Since my new PC is pretty beefy, I also wanted to use it to run some network services for the house and possibly on a secure VPN. Initially, I had considered running Proxmox, but everyone warns strongly against using it locally and there were some notes about issues when you need to upgrade the underlying Debian. After looking at Virt Manager (Virt-manager - NixOS Wiki), it seems like this would generally be better than running VMs as Type 2 in virtualbox and could essentially work to accomplish the same goals as Proxmox, but using NixOS for all the benefits.
I am looking for some thoughts on my plan and how to tweak this to make the most sense from a security + performance background. Generally, my idea was to create a minimal NixOS host that runs libvirtd and virt-manager. Then my main daily NixOS install would be a guest VM, as would my Window VM. I would pass through my GPU and most of my CPU cores to the main NixOS VM. The Windows VM will be generally for some hardware specific software or stuff that really just works better in Windows (no video games, don’t need GPU pass through there, but when its possible to split them, would do it). I may have some occasional full VMs or dockers, and would reallocate resources as needed.
As a general approach does this make sense? I understand I could just run NixOS directly and then run docker, containers, etc. there, but the reason I wanted my daily driver to be a VM as well was so that way if I need to “reboot” I can keep all my other network services up - e.g., the media server in a docker stays up while I apply a new configuration to NixOS.
Ideally, the “host NixOS” runs nothing other than what is required to get into the VMs making it stable and more secure. I think I would just need the minimum to run virt-manager - not sure if I can forgo a desktop environment and just launch from there and then still have GUI guests locally? Can I just boot a minimal NixOS host into memory each time I need to reboot, which would be infrequent if ever?
Since it is all local, once I am full screen in my main “Guest NixOS” it should essentially feel the same as native (the new pc has very modern hardware and I am coming from something way less powered).
Am I missing anything? If I passthrough my GPU to my “guest nixos” - it will process the same as native with a minimal amount of delay, and as long as I plug my monitor in the motherboards video card it shouldn’t really matter just for the display aspect (?)
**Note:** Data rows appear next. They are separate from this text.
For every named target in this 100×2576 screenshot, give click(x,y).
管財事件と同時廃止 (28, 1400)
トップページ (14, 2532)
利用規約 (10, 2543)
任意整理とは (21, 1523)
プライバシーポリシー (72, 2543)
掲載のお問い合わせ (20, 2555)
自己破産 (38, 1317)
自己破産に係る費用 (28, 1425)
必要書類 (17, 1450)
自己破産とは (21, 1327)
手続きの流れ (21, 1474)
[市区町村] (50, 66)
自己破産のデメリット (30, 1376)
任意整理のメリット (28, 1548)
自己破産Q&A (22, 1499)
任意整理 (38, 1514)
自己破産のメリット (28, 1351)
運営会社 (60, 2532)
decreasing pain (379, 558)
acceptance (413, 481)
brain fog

I am also looking for some tips on dealing with the dockers. I see some stuff about converting dockers to LXC and then virt-manager can manage them directly. I also think another strategy would be to run another VM which then runs all of the docker containers natively?
tl;dr - Want to run multiple end-user OS and services with isolation at the same level. Use absolute minimal NixOS with libvirtd as the Type 1 hypervisor. Run my main NixOS in a VM, then run any other VMs and containers as guests to the “host NixOS” with the goals of isolation and being able to easily do multiple things at once without one thing possibly taking down the other.